> [Отрывок для чтения]:
☆ ☆ ☆ ☆

Не спорю: в жизни это мировоззрение представлено довольно широко, и плоды его, малоприятные на вкус, мы кушаем каждый день – но стоит ли предпринимать такие технически сложные усилия, чтобы воспроизводить его в сознании новых поколений?
Марина Тимашева:
Я только поясню, все-таки, не все люди обязаны помнить цитату «Зло есть добро, добро есть зло» - эти слова приговаривают ведьмы, искушающие Макбета из пьесы Шекспира. Илья, мы начали с того, что все говорит о возрождении российского кино. Значит, на Ваш взгляд, диагноз не подтверждается?
Илья Смирнов:
В России существовал великий кинематограф – в частности, замечательные советские фильмы о войне. Создатели его не просто владели профессией. Они различали добро и зло. Они понимали, зачемснимается фильм. О каком можно говорить возрождении, если этим вопросом сценаристы, режиссёры и т.н. кинокритики даже не задаются? «Если говорю языками человеческими и ангельскими (цифровыми и компьютерными), а любви не имею, то я – медь звенящая…» И реклама бряцающая.
Марина Тимашева:
Может быть, как считают некоторые кинокритики, перспективы связаны вообще не с коммерцией, а с так называемым авторским кино?
Илья Смирнов:
Само это разделение представляется мне фальшивым, жульническим. Почему кино, которое смотрят люди, не авторское – оно что, само собою на экранах наросло, вроде плесени? А то, что ему противопоставляется на фестивалях, все эти «Пианистки» и «Догвилли» – простите, подобной идеологической зашоренности постеснялись бы в райкоме партии. Идеология эта такого сорта, что я искренне предпочитаю ей самый бесхитростный боевик про благородного героя, Ивана-Царевича, Шварценеггера, Фандорина, нужное подчеркнуть, который спасает детишек от кровожадного людоеда. И миллионы людей чувствуют то же самое. И они правы. Хотя, конечно, хотелось бы, чтобы социальные функции искусства реализовывались на более высоком художественном уровне.

☆ ☆ ☆ ☆

> [Фрагмент данных]:
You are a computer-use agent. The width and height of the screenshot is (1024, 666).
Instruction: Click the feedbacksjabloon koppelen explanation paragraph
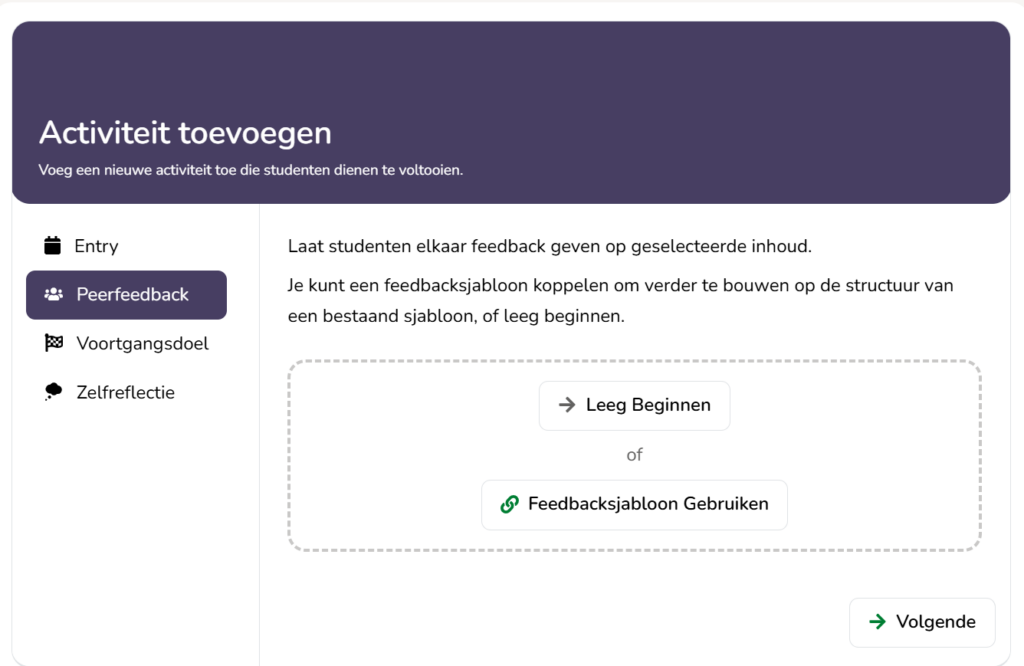620,301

☆ ☆ ☆ ☆

> [Задания]:
A. Перескажите короче абзац из отрывка о российском кино, начинающийся словами «В России существовал великий кинематограф», сохранив его основные факты.
B. Пожалуйста, замените «мировоззрение» на «миропонимание» в той части отрывка о российском кино, которая открывается словами «Не спорю: в» и заканчивается словами «диагноз не подтверждается?», и приведите эту часть целиком.

> [Ответы по порядку]:
A. В России было великое кино, в том числе замечательные советские фильмы о войне. Их создатели владели профессией, различали добро и зло и понимали, ради чего снимают фильм. Нынешние сценаристы, режиссёры и так называемые кинокритики этим вопросом даже не задаются, поэтому о возрождении говорить нельзя. Без любви все цифровые и компьютерные средства — лишь «медь звенящая» и бряцающая реклама.

B.
Не спорю: в жизни это миропонимание представлено довольно широко, и плоды его, малоприятные на вкус, мы кушаем каждый день – но стоит ли предпринимать такие технически сложные усилия, чтобы воспроизводить его в сознании новых поколений?
Марина Тимашева:
Я только поясню, все-таки, не все люди обязаны помнить цитату «Зло есть добро, добро есть зло» - эти слова приговаривают ведьмы, искушающие Макбета из пьесы Шекспира. Илья, мы начали с того, что все говорит о возрождении российского кино. Значит, на Ваш взгляд, диагноз не подтверждается?